Just to show a bit of the magic, let me show you what the map
method looks like:
From a types perspective, the map
operation is defined as follow:
- It takes an iterator over elements of type A
- It also takes a function that takes a parameter of type A, and returns value of type B
- It returns an iterator over elements of type B
So how do we translate that to something which, in this case, phpstan can understand? Using PHPDocs.
First, we define the generic types of our iterator, in our case, the LazyIter
class.
/**
* @template TKey
* @template TValue
*/
class LazyIter {
For the sake of the example we only care about TValue
, which is the type of the iterator elements. Tkey
is there due to some internal implementation details, and is constant across the map operation.
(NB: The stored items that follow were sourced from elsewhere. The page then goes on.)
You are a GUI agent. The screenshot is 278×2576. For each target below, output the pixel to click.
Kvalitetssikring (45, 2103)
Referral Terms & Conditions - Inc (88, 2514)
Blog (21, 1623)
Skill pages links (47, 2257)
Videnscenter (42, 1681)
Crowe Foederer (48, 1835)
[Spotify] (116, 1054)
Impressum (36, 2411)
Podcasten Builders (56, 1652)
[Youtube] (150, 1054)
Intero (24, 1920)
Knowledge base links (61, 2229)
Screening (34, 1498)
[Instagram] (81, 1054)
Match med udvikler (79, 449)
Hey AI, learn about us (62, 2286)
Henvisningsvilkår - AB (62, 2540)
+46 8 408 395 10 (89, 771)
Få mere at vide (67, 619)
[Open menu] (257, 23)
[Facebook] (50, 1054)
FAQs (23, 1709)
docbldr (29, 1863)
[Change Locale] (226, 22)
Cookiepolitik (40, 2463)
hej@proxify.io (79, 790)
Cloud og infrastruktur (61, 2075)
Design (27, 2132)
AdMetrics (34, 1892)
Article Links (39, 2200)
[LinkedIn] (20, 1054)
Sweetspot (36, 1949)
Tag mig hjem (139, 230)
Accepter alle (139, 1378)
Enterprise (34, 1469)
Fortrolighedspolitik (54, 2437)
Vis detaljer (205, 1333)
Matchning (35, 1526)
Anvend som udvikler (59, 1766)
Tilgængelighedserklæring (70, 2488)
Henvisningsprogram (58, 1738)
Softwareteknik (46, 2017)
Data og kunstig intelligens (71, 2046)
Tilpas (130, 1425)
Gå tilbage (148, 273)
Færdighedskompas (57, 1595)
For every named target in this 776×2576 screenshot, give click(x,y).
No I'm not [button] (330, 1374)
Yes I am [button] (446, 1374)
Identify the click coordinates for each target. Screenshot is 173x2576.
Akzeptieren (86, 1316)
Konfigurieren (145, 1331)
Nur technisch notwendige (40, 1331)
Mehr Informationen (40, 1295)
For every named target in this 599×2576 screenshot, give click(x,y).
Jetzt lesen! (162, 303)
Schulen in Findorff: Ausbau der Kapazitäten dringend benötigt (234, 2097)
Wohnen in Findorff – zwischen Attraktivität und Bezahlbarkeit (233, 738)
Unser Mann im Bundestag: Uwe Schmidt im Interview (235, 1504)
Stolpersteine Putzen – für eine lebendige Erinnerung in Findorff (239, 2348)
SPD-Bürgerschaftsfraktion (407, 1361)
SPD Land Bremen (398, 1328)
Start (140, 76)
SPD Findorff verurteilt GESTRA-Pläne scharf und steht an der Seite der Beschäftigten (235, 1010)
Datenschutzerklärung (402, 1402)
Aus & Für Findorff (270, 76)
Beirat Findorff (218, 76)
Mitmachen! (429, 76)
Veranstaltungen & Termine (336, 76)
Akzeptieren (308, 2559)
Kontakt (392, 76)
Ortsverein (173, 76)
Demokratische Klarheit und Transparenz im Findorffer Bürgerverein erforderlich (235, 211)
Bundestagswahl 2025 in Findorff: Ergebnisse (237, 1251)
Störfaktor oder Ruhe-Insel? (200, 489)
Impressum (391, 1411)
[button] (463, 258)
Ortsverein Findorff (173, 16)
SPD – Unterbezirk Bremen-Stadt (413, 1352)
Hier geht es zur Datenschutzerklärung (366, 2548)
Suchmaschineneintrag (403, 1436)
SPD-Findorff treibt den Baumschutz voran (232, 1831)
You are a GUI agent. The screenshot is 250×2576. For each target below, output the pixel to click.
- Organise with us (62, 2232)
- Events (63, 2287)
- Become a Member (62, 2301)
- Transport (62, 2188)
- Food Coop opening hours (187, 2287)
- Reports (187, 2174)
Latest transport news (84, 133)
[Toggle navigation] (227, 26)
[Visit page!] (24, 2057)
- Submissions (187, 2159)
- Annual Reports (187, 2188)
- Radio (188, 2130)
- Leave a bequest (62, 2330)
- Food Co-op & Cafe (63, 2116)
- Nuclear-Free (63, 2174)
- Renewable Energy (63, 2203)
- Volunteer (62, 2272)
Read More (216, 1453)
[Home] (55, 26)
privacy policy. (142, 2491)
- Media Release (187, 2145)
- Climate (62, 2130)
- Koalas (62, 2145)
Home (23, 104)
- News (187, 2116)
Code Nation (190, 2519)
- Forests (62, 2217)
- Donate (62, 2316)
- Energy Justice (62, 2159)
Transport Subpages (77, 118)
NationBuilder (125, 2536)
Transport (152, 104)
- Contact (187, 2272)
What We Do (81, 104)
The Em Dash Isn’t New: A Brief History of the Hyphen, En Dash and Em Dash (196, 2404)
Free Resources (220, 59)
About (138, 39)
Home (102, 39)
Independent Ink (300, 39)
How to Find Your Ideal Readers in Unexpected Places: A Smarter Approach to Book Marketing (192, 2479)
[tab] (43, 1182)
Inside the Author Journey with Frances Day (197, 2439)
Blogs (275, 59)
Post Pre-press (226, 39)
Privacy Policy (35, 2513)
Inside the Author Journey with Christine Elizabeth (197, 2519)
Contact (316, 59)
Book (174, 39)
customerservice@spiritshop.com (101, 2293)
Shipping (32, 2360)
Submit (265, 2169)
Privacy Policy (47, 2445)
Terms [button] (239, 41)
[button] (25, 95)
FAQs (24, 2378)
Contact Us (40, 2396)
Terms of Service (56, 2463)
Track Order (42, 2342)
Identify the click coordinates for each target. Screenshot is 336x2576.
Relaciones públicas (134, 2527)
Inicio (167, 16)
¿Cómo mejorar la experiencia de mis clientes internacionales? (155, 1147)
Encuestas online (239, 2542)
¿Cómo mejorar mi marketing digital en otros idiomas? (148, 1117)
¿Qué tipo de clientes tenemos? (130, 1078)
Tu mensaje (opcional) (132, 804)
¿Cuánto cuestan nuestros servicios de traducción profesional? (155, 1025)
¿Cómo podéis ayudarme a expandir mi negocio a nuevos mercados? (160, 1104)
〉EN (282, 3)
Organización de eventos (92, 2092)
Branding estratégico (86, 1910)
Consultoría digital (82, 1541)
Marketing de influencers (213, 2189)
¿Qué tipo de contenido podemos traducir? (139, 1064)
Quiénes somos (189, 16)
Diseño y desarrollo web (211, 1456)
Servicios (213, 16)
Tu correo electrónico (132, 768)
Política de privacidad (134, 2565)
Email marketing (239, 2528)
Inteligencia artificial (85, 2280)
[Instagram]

Then, we define the map method:
/**
* @template UValue
* @param callable(TValue): UValue $callable
* @return LazyIter<TKey,UValue>
*/
function map(callable $callable): LazyIter {
return new LazyIter(new Iterators\MapIterator($this->iterator,$callable));
}
There is a bit to unpack there.
- We are defining a new type
UValue
. This will be the type of the new iterator. - We specify that the function we’ll receive is a callable takes a
TValue
(ie: the type of our original iterator) and returns aUValue
. - We specify that the method returns a new instance of our Iterator with types
TKey
andUValue
And that’s it. Well not quite, there is still an implementation to do. But the important point is that you can enforce that specification both ways.
You can validate that your implementation matches it using these tools, but also anyone calling your code, assuming they use these tools will get an error if they use it incorrectly.
What kind of errors? They’ll probably vary from tool to tool, but this is what phpstan reports:
LazyIter::fromArray(["one","two","three","four"])
->map(fn(int $n): int => $n * 2)
->collect();Parameter #1 $callable of method LazyIter\LazyIter<int,string>::map() expects callable(string): int, Closure(int): int given.
And just to clarify, this is all happening without ever executing the code. It’s the tools inferring the types based on the array passed, and then validating that the types of the callable passed to map match the specification of what they should be.
That was a complex example, but hopefully it serves as a good illustration of how far these tools can go, and the value you can get from them. And, also, as an illustration of things that aren’t part of the language today which you can leverage for your own projects.